Instantly share code, notes, and snippets.

Show Gist options
  • Star 1 You must be signed in to star a gist
  • Fork 0 You must be signed in to fork a gist
  • Save jhargis/9e96e98986092db3fc7c62893d34f4d5 to your computer and use it in GitHub Desktop.
Save jhargis/9e96e98986092db3fc7c62893d34f4d5 to your computer and use it in GitHub Desktop.
Trick for removing table bloat without requiring a full table lock and production halt

Given a table bar that we need to compact while maximizing availability of the data in it and minimize load/IO during compaction.

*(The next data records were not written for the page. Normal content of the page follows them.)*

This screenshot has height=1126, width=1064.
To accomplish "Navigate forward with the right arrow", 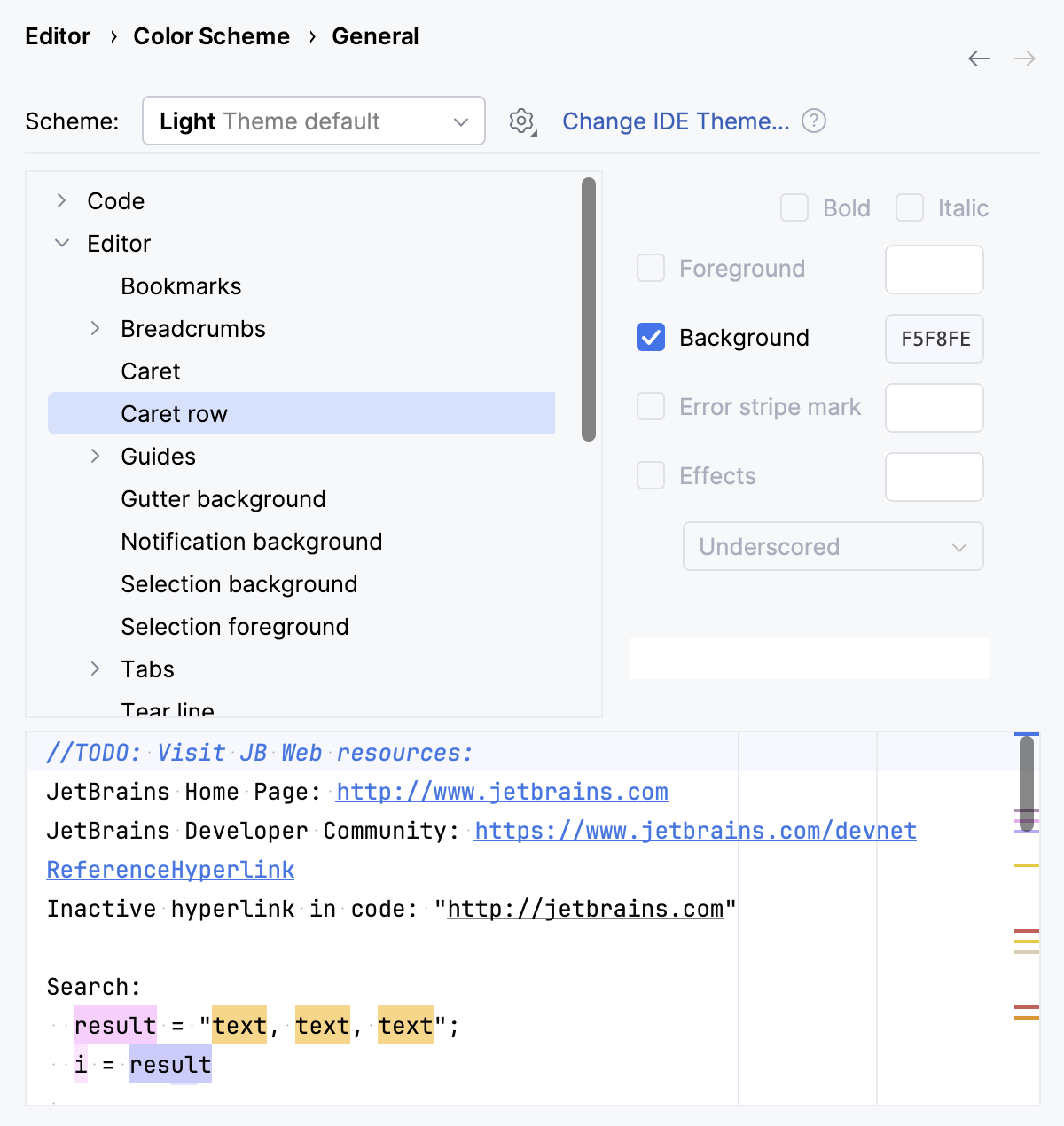I will pyautogui.click(x=1025, y=59).
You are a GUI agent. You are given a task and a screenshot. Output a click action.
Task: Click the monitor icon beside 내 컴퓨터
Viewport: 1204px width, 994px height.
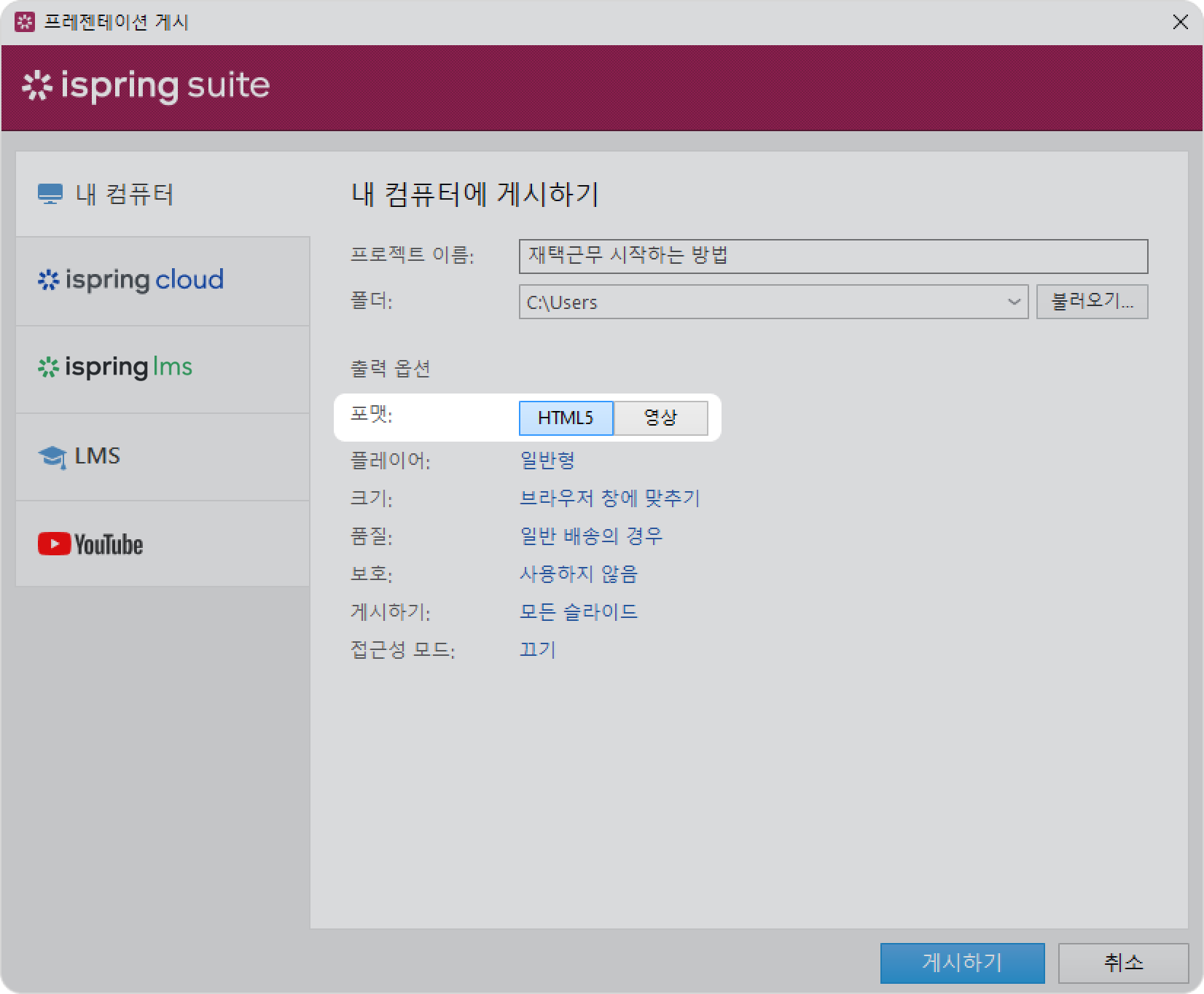click(x=50, y=195)
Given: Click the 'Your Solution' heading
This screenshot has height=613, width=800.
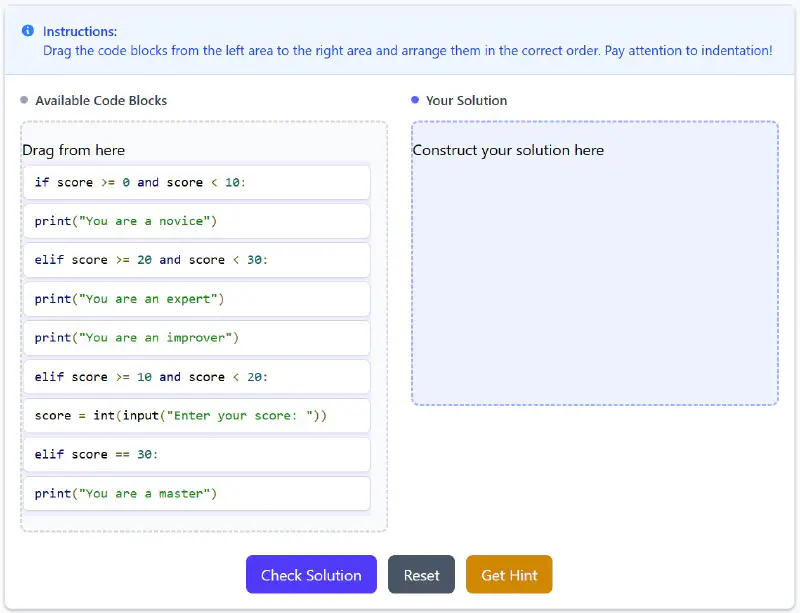Looking at the screenshot, I should (x=466, y=100).
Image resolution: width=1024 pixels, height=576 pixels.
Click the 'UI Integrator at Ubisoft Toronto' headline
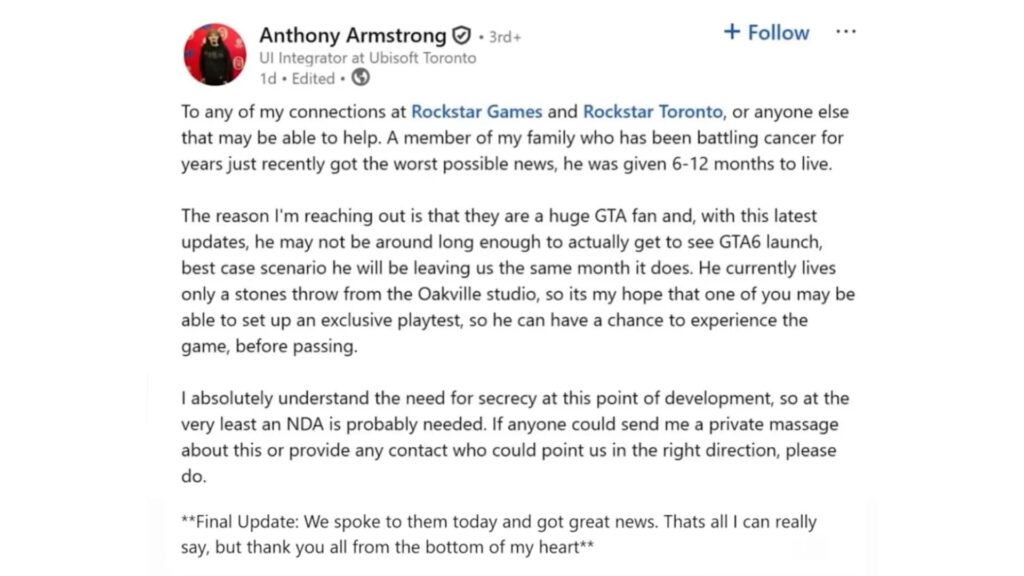(368, 58)
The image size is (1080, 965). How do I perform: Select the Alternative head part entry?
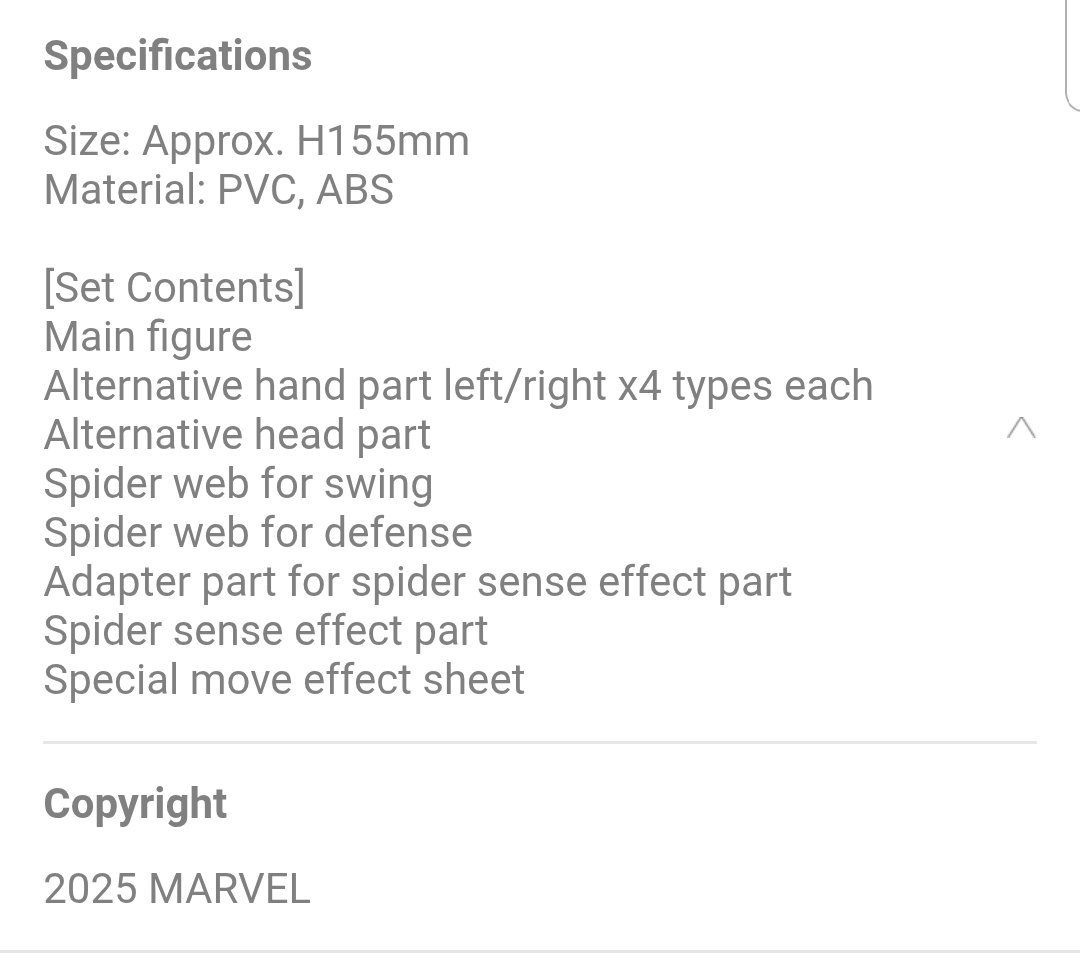pyautogui.click(x=238, y=435)
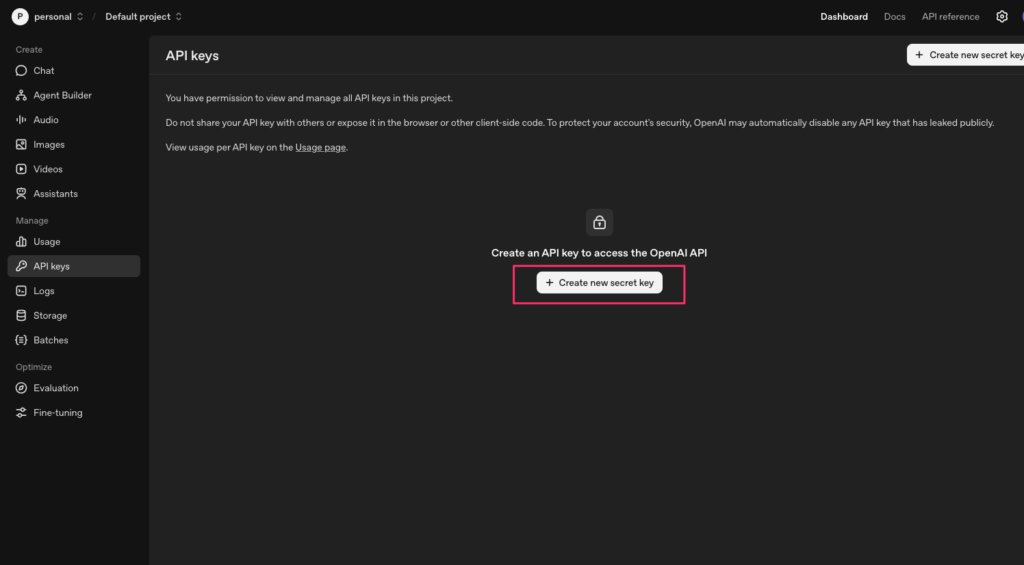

First, if there are any tables with foriegn key columns referencing columns in bar those foreign keys need to be disabled, e.g:

ALTER TABLE foo DISABLE TRIGGER fkey_bar_id

Now we can work on compacting the data by copying it to a new table.

SQL to create a new, empty table and have the current table inherit from it:

BEGIN;

ALTER TABLE bar RENAME TO bar_old;

CREATE TABLE bar (LIKE bar_old INCLUDING ALL);

ALTER TABLE bar_old INHERIT bar;

ALTER SEQUENCE bar_id_seq OWNED BY bar.id;

COMMIT;

Now we have a new, empty table but queries against it will include all the existing data in bar_old thanks to the inheritance link.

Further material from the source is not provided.